## What you are asked to do
Take each line of the material that includes "green" and copy it.
━━━━━━
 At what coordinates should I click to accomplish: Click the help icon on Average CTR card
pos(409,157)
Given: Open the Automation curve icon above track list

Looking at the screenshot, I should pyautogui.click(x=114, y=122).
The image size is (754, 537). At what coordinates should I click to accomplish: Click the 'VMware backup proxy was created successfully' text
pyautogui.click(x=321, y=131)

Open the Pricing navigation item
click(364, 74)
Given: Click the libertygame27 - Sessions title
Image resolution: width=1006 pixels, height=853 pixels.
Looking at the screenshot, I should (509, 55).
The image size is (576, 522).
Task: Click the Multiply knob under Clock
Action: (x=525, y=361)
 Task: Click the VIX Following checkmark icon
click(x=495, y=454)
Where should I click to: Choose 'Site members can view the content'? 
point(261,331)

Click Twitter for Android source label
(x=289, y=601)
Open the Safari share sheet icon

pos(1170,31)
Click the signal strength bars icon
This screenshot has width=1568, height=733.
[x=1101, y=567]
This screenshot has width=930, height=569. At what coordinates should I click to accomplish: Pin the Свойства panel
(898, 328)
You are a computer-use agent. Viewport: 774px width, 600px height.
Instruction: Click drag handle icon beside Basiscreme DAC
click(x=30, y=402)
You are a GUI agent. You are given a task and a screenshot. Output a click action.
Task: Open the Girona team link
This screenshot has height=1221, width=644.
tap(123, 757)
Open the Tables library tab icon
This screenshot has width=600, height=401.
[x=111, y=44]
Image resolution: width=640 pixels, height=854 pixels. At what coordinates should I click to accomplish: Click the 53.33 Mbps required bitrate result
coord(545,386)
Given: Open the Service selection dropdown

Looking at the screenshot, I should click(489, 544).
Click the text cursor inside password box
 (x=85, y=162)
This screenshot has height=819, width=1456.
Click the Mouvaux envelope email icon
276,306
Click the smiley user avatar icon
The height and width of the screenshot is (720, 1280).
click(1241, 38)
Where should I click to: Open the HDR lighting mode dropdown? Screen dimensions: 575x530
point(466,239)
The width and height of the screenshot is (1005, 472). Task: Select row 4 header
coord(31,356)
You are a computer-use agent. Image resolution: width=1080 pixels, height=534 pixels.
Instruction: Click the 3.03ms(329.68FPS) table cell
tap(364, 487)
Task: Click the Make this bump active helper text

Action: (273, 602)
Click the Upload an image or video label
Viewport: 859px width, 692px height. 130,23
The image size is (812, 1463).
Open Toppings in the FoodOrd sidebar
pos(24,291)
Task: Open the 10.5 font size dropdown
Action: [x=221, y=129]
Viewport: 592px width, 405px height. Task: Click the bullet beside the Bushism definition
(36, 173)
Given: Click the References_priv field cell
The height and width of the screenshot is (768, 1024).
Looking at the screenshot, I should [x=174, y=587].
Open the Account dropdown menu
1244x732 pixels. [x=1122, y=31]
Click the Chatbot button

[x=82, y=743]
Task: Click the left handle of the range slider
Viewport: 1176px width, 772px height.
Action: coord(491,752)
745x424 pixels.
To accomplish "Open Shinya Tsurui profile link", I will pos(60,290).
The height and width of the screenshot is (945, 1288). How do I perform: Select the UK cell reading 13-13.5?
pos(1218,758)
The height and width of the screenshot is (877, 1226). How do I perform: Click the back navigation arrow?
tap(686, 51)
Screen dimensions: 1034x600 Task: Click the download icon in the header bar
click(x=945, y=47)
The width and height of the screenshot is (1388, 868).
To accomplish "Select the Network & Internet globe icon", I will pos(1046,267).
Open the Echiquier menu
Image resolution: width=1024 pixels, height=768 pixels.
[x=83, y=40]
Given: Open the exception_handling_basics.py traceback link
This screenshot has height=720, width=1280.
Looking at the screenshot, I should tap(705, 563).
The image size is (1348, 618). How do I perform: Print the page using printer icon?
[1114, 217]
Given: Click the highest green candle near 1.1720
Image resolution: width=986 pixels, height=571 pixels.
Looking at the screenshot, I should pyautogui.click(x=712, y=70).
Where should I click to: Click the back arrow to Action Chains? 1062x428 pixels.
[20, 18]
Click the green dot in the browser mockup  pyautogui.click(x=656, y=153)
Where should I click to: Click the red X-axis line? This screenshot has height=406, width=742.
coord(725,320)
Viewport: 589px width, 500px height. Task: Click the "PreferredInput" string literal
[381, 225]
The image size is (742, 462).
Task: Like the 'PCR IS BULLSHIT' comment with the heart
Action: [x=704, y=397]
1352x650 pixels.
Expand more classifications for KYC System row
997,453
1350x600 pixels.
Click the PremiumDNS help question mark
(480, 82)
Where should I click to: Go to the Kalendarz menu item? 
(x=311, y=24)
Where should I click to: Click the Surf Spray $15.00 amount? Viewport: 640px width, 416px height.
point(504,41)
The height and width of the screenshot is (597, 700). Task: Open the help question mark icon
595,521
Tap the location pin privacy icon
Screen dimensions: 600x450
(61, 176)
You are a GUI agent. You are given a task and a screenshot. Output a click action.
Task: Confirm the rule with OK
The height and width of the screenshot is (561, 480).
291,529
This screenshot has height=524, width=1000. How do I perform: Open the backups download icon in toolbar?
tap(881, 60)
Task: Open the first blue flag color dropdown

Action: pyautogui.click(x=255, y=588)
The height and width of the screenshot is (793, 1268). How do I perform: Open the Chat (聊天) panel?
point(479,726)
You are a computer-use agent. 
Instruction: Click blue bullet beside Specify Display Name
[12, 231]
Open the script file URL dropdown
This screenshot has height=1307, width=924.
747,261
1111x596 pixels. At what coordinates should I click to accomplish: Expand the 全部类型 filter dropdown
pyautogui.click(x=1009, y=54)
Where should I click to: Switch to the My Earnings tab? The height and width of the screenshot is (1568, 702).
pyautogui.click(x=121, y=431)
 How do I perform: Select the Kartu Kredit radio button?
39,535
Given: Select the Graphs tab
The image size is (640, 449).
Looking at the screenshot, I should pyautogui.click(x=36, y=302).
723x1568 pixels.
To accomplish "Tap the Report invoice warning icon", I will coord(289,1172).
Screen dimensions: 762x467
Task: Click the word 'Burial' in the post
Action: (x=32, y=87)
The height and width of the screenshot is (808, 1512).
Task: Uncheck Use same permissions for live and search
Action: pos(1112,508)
━━━━━━
## Result
Given: Click the highest green candle near 1.1720
Click the green dot in the browser mockup  pyautogui.click(x=656, y=153)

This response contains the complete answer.